• _Instructions to follow_
Which lines of the entries below contain the string "click"? Report each such line in full, treating uppercase and lowercase letters as distinct.

• _Provided entries_
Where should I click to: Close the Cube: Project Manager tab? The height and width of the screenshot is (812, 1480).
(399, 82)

...

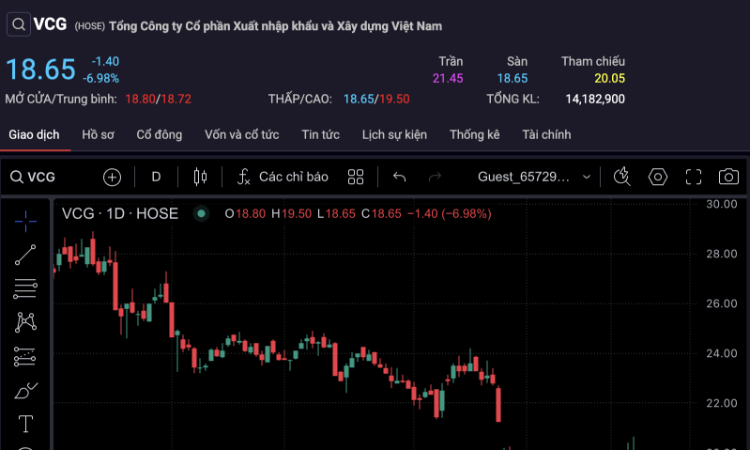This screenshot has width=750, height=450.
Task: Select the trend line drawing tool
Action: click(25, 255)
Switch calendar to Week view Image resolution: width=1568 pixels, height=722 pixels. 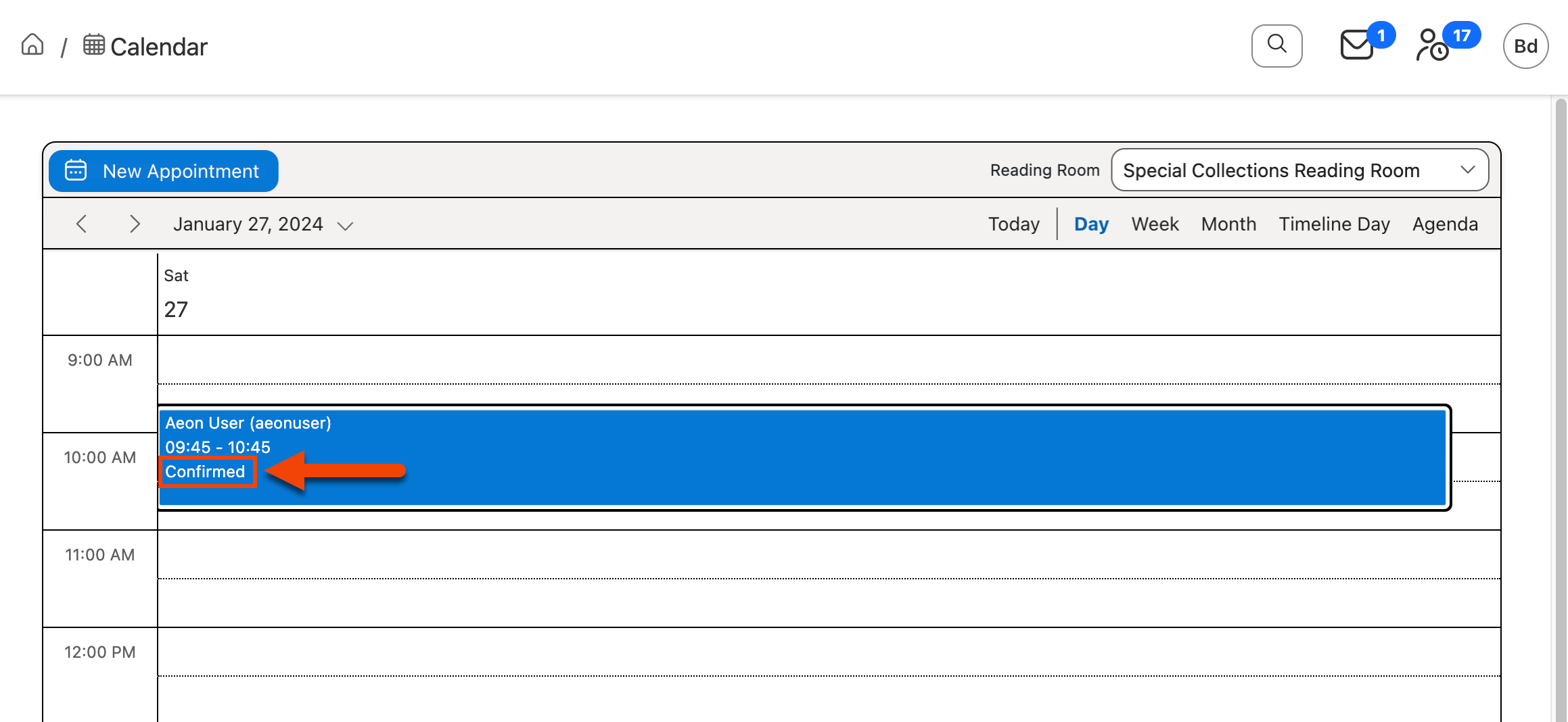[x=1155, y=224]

• _The result_
Where should I click to: Close the Cube: Project Manager tab? The height and width of the screenshot is (812, 1480).
Action: click(25, 255)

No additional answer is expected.